• **WHAT YOU NEED TO DO**
Reproduce verbatim the line containing "Given: Open first" and every line that follows it through the end of the entries below, omitting all pictures.
········
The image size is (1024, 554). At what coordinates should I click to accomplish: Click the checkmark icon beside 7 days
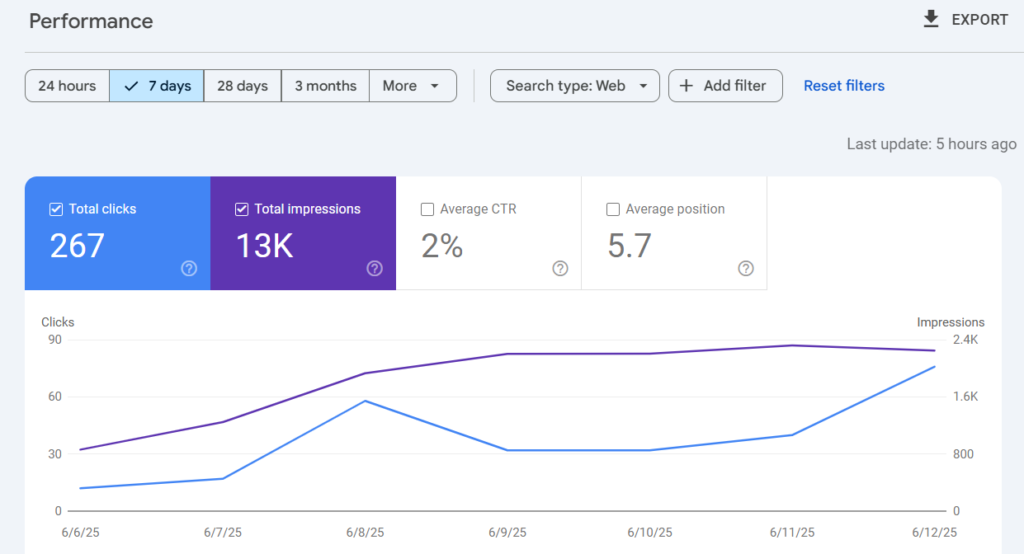131,86
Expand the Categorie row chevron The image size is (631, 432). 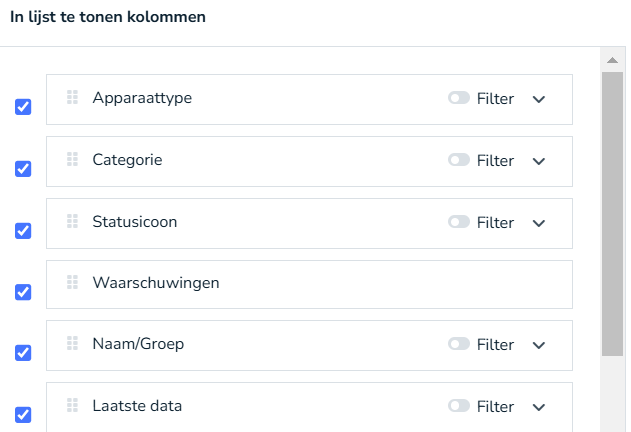[x=539, y=161]
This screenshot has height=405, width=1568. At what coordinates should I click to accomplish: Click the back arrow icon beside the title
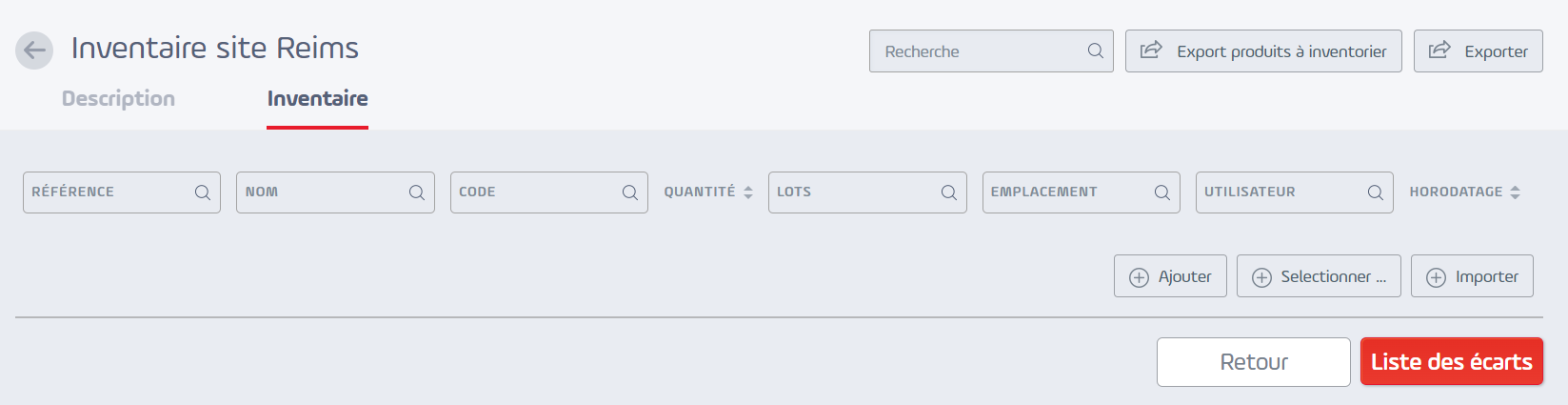[34, 51]
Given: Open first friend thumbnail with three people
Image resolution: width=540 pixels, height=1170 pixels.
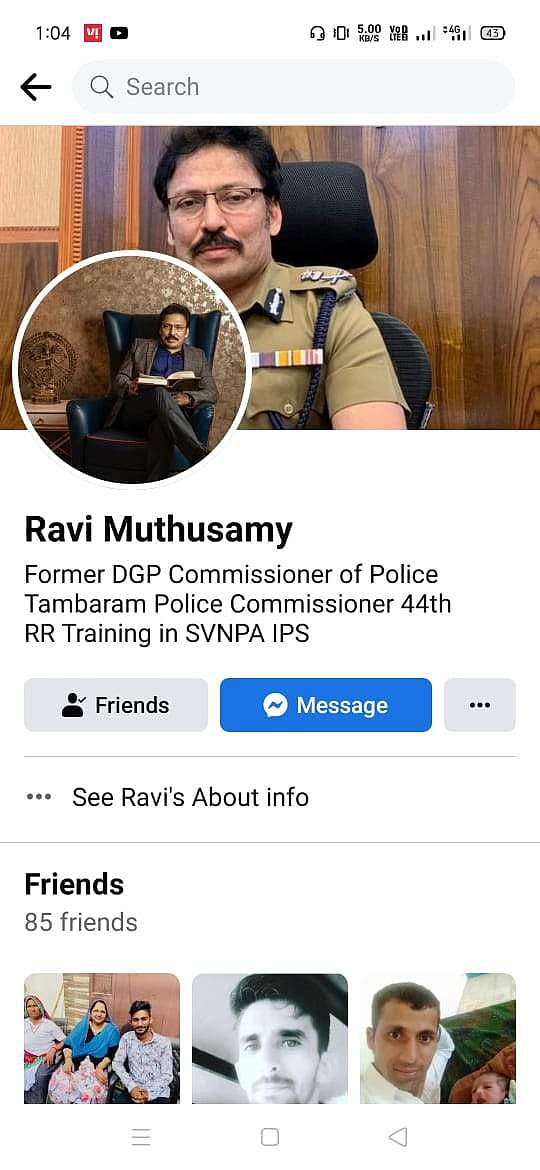Looking at the screenshot, I should point(102,1038).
········
• **COMPLETED EXERCISE**
Given: Open first friend thumbnail with three people
Image resolution: width=540 pixels, height=1170 pixels.
Looking at the screenshot, I should point(102,1038).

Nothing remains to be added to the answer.